Salt seasons or adds taste to food.  Imagine French fries or pretzels without salt.
God’s people act like salt when they make life better for people around them.  Kindness and friendly words are good seasoning for life.

Salt can be used to clean things.  Salt can be used to scour burned food out of a frying pan.  Bath salts are gentle cleaners poured into bathwater.
God’s people can help clean things up too.  Many churches pack hygiene kits or disaster clean up kits to send to people who need them.

Salt melts ice.  In North America in February most children have experience with using salt on sidewalks and roads to melt ice.
God’s people can melt hard hatred, by adding our loving care.  We can refuse to be part of anything that is hurting other people whether it is teasing and name-calling or prejudices that cut groups of people out.

* Light of the world

Some lights are bright and help us see what needs to be seen, e.g. lighthouse, search light.
God’s people often pay attention to people who are ignored and need help, e.g. churches often provide overnight shelter for homeless people.  Also, God’s people often point out unfair situations and work to get them changed. 

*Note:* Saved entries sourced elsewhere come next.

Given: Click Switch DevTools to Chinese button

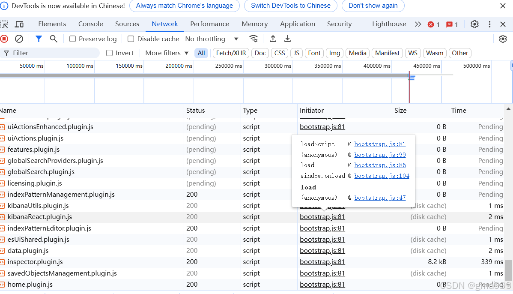Looking at the screenshot, I should [x=291, y=6].
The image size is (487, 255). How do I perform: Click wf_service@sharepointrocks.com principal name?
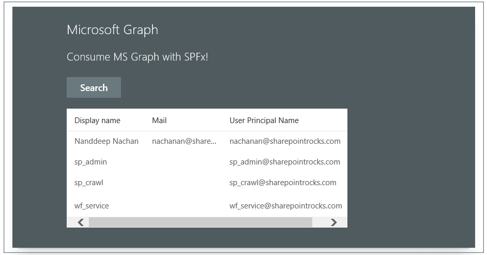coord(285,206)
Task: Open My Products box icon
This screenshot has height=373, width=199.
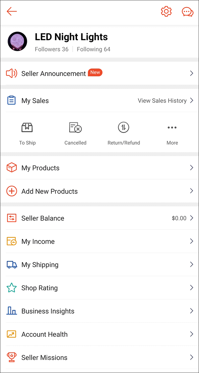Action: [12, 168]
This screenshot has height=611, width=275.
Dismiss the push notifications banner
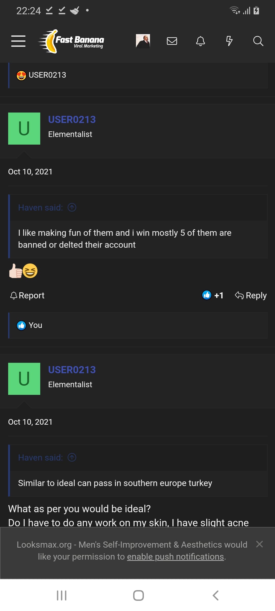[x=259, y=544]
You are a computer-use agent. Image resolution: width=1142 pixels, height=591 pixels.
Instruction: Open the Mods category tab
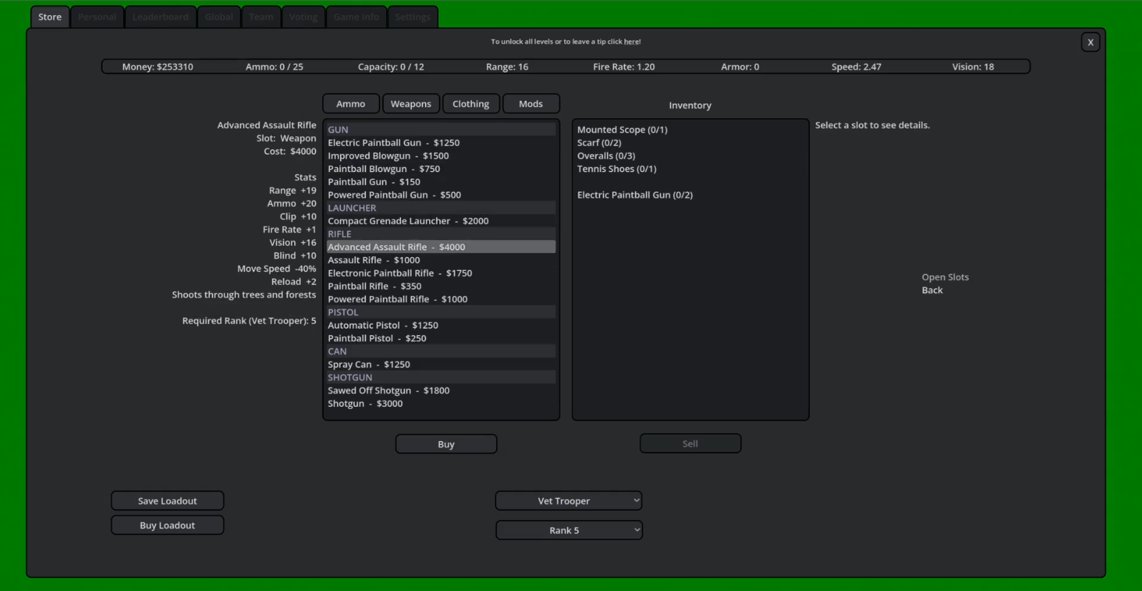tap(531, 104)
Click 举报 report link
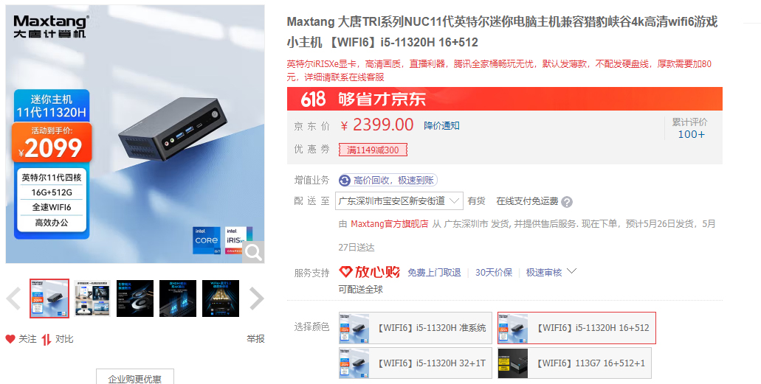This screenshot has height=384, width=761. coord(255,339)
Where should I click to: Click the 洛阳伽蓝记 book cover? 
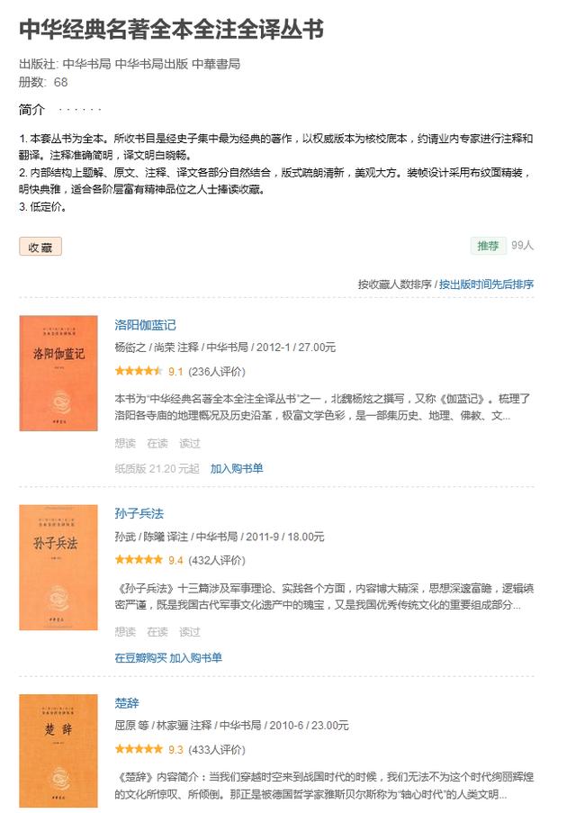click(x=59, y=373)
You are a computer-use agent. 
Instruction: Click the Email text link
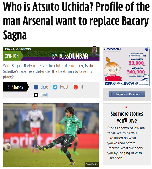[x=44, y=95]
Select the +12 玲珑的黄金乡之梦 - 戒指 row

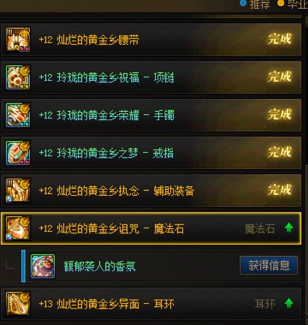coord(151,153)
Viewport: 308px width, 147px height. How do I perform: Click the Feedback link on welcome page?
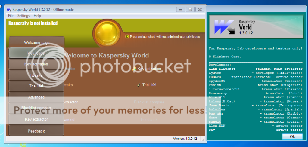click(149, 119)
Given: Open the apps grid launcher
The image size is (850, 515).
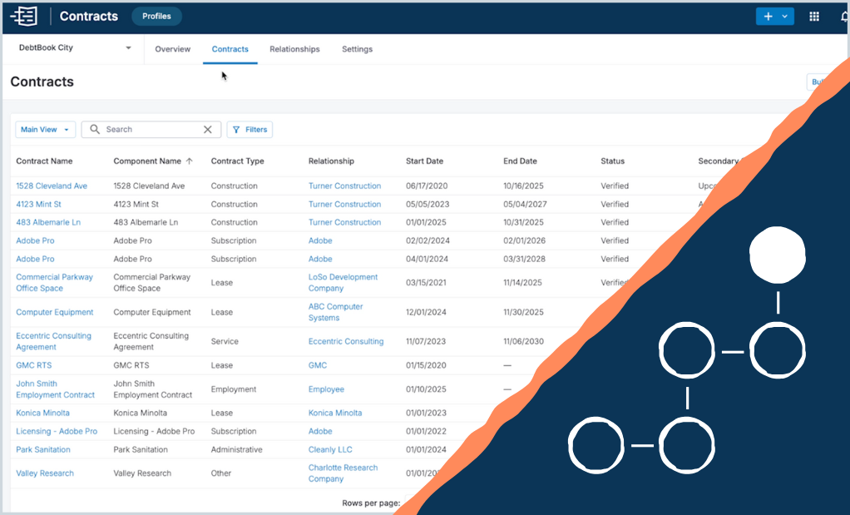Looking at the screenshot, I should pyautogui.click(x=814, y=17).
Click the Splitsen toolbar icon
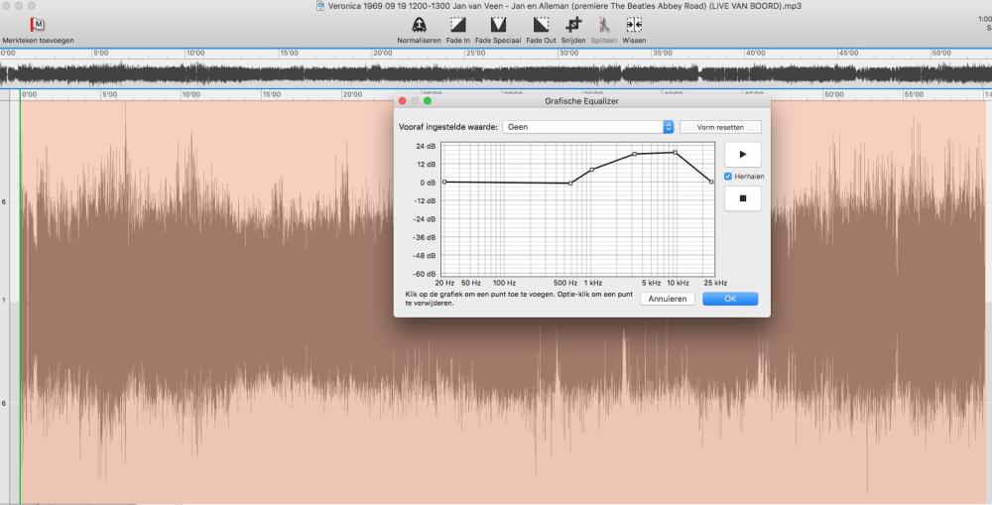Image resolution: width=992 pixels, height=505 pixels. [603, 25]
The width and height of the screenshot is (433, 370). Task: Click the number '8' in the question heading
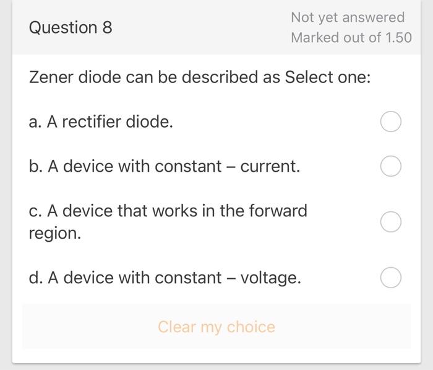click(107, 28)
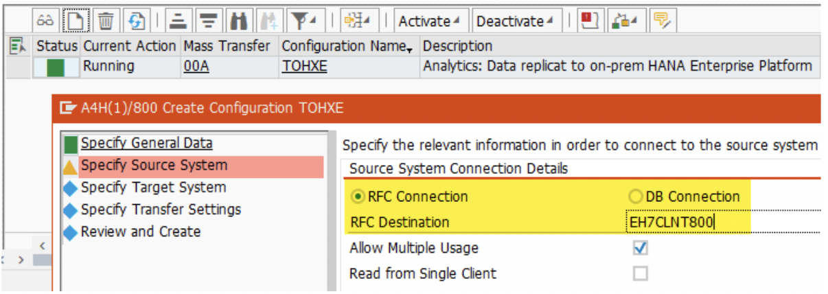This screenshot has width=828, height=294.
Task: Uncheck the Allow Multiple Usage checkbox
Action: pyautogui.click(x=640, y=248)
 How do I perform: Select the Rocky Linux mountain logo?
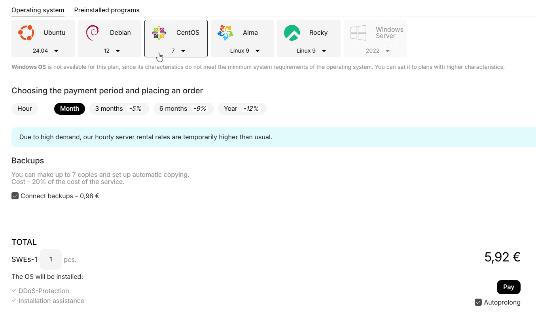(x=292, y=33)
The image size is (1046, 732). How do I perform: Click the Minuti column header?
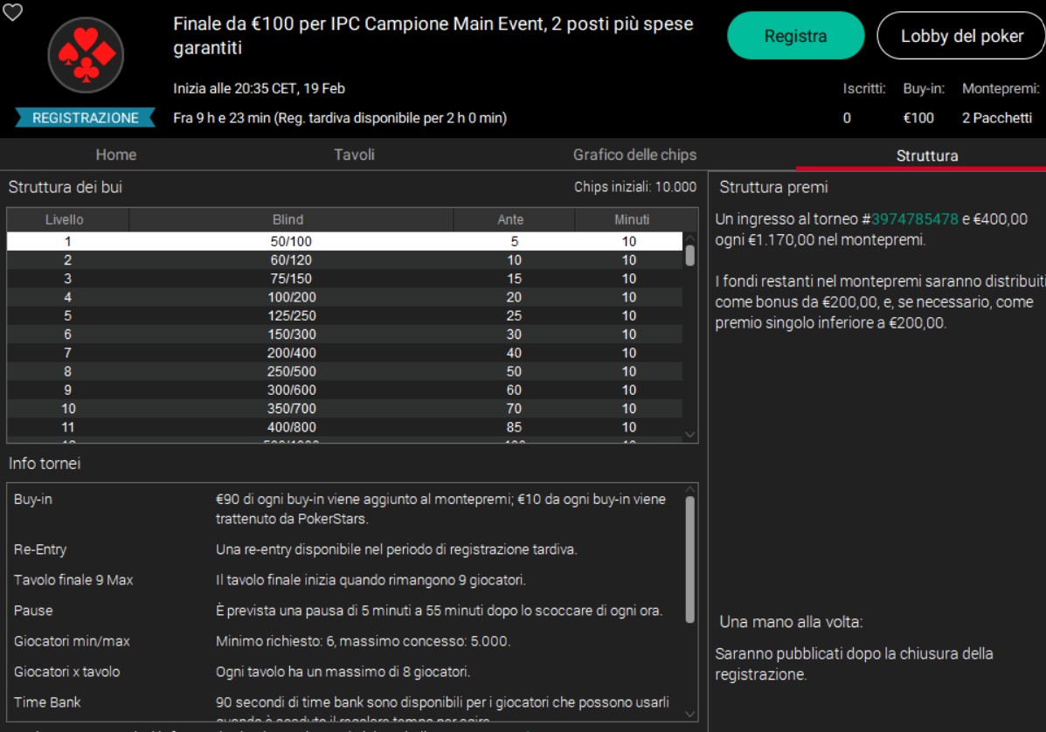click(x=629, y=220)
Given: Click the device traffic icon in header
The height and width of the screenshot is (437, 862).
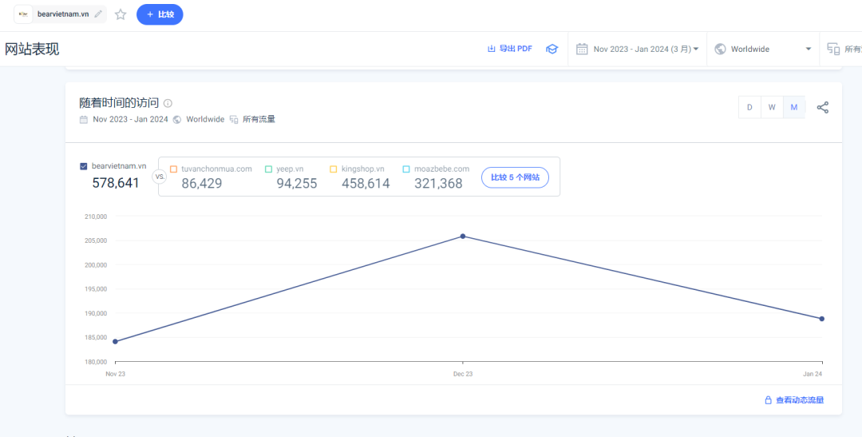Looking at the screenshot, I should click(833, 49).
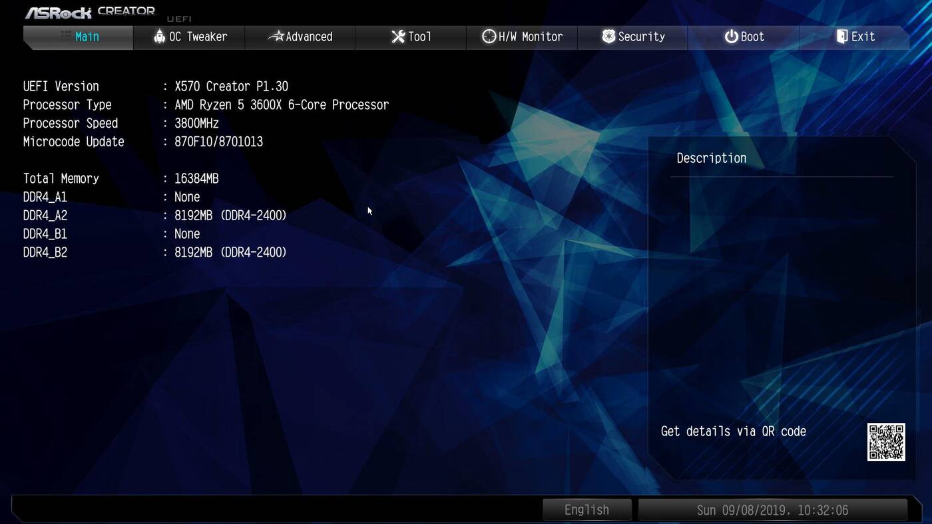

Some lights are soft and make us see the beauty of the world, e.g. candles.
God’s people do whatever they can to make the world more loving for everyone. 

Select from these possibilities one characteristic of either salt or light to explore with children.  Illustrate it with light and/or salt activities of your congregation, being sure to include some in which children participate.

* Natalie Sims in Melbourne Australia, on her wonderful blog  Singing the Lectionary suggests several songs for today’s texts.  Keep scrolling down her page to find:

“You are salt for the Earth O people.  Bring forth the kingdom of God” complete with sound sample

“Come Live in the Light// We Are Called” with song sample

“This Little Light of Mine” with a You Tube video from a Bruce Springsteen concert and a music sample for a children’s choir

* “I Want to Walk as a Child of the Light” which appears in many hymnals is another good choice.  I would not try to explain all the light images here, simply invite worshipers to listen for all the light as they sing.

* In a pictures book by the same name E.B. Lewis illustrates “This Little Light of Mine” with everyday scenes from the life of a boy who is lighting up his world in many simple, but important ways.  Flip through the pictures briefly identifying these light producing activities.  (BTW I found this in my public library.)